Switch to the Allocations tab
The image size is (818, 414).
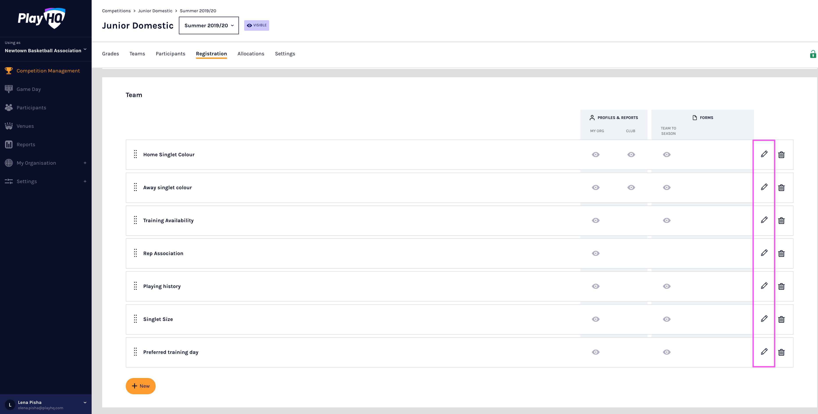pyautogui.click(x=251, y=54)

==

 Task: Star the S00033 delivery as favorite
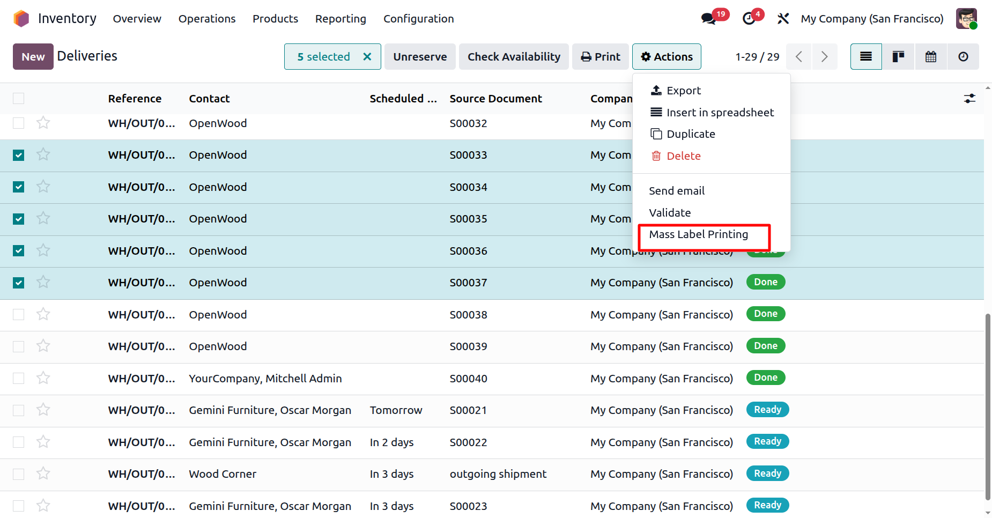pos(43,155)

**Given task:**
Rewrite the records that start with the line containing "Switch to the Allocations tab" and end with the line containing "pyautogui.click(x=251, y=54)", swapping "image size" for "screenshot size" and keeping everything else the same. Leave the pictures out.

**Full output:**
Switch to the Allocations tab
The screenshot size is (818, 414).
pyautogui.click(x=251, y=54)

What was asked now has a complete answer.